> [Material for this exercise]

++++++

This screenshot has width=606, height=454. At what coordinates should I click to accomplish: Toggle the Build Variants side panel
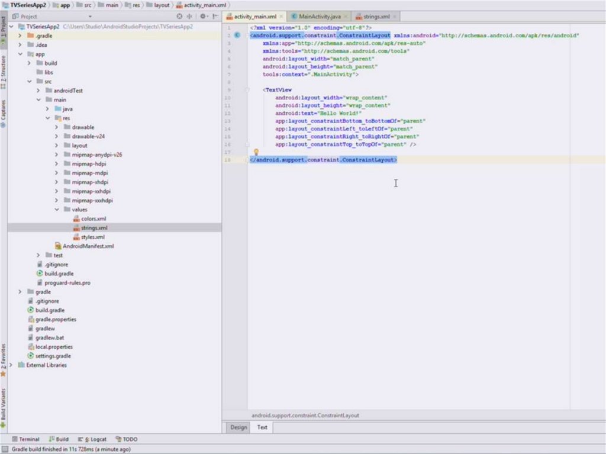click(4, 405)
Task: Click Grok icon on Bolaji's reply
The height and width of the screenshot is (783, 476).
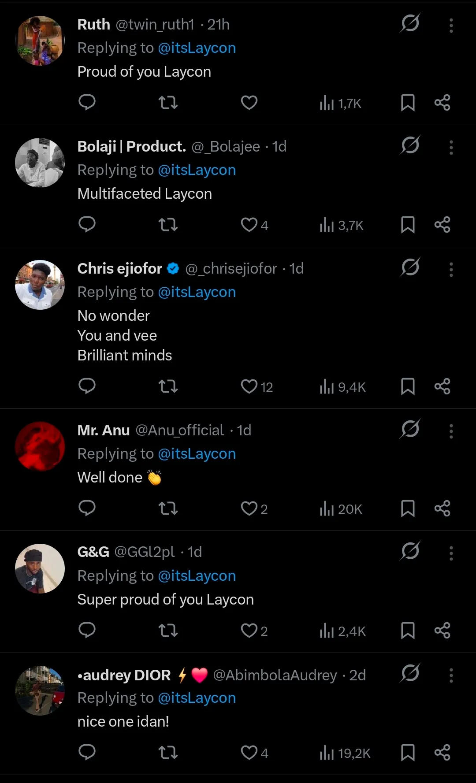Action: point(410,145)

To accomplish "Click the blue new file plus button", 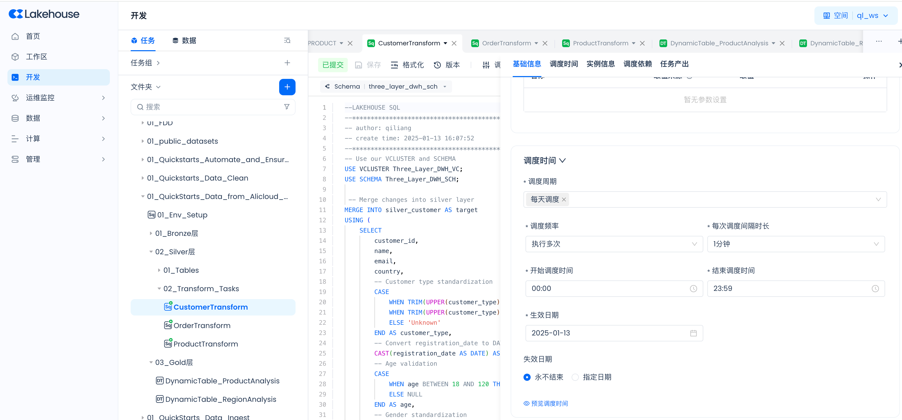I will tap(287, 87).
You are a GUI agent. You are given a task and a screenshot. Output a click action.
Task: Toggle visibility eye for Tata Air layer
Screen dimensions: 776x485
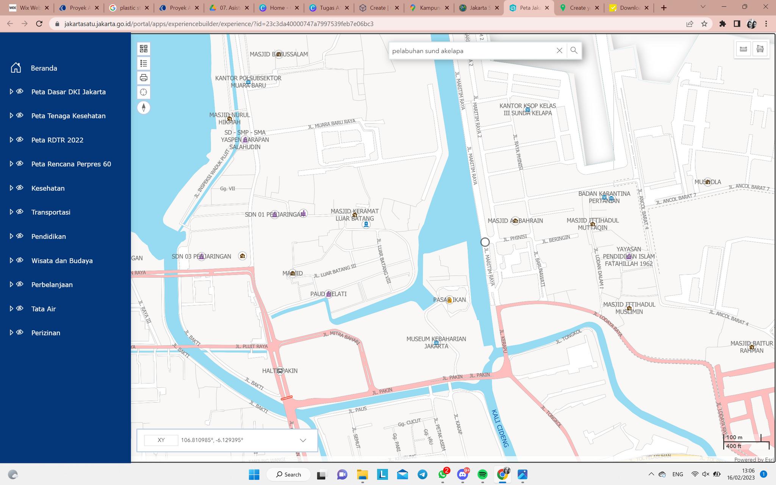coord(20,308)
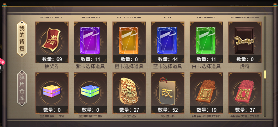
Task: Open the golden tiger 虎符 item
Action: (x=244, y=40)
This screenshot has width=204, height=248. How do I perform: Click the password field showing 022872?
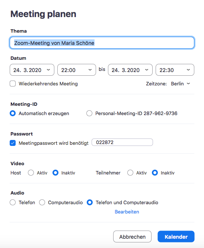[x=122, y=142]
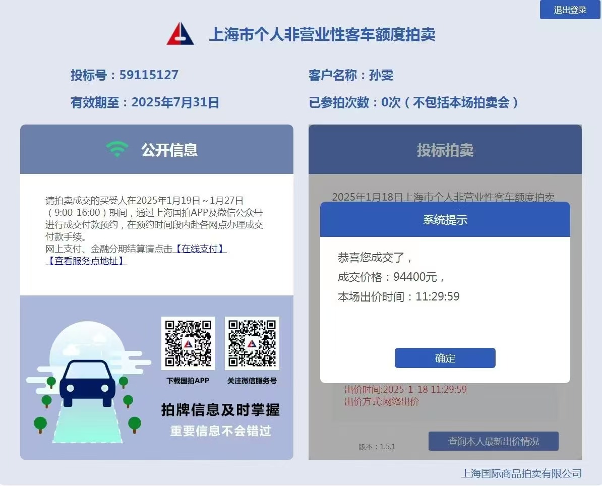This screenshot has height=486, width=602.
Task: Click the QR code for 下载国拍APP
Action: pos(188,343)
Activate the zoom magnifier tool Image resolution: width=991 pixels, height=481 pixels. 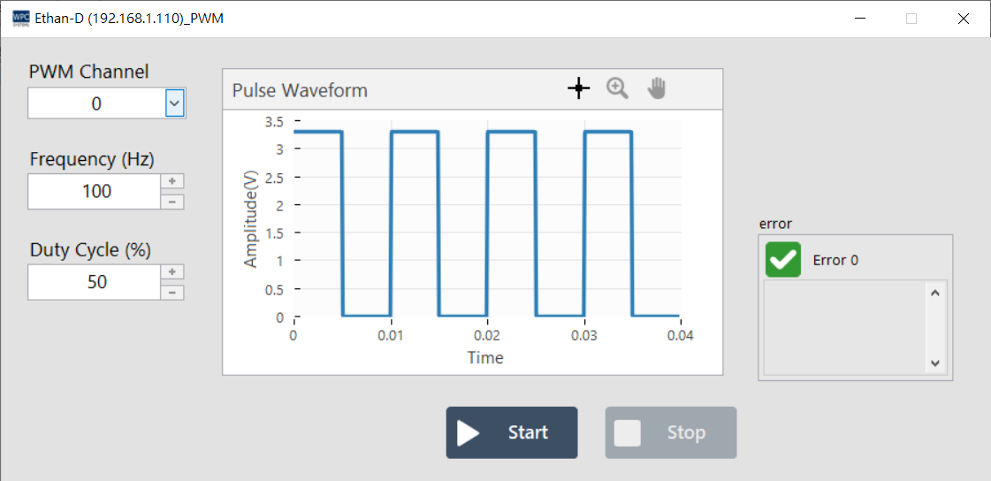(617, 88)
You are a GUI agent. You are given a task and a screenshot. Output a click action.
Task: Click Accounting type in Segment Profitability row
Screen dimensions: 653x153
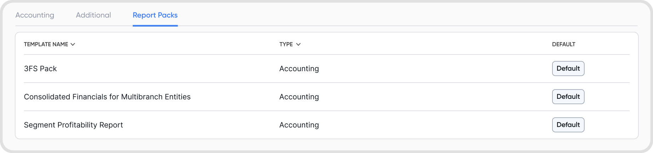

++++++

> [Directions for this task]
Pick out and copy each line above that contains the word "dimensions".

> [Final result]
Screen dimensions: 776x485
Screen dimensions: 653x153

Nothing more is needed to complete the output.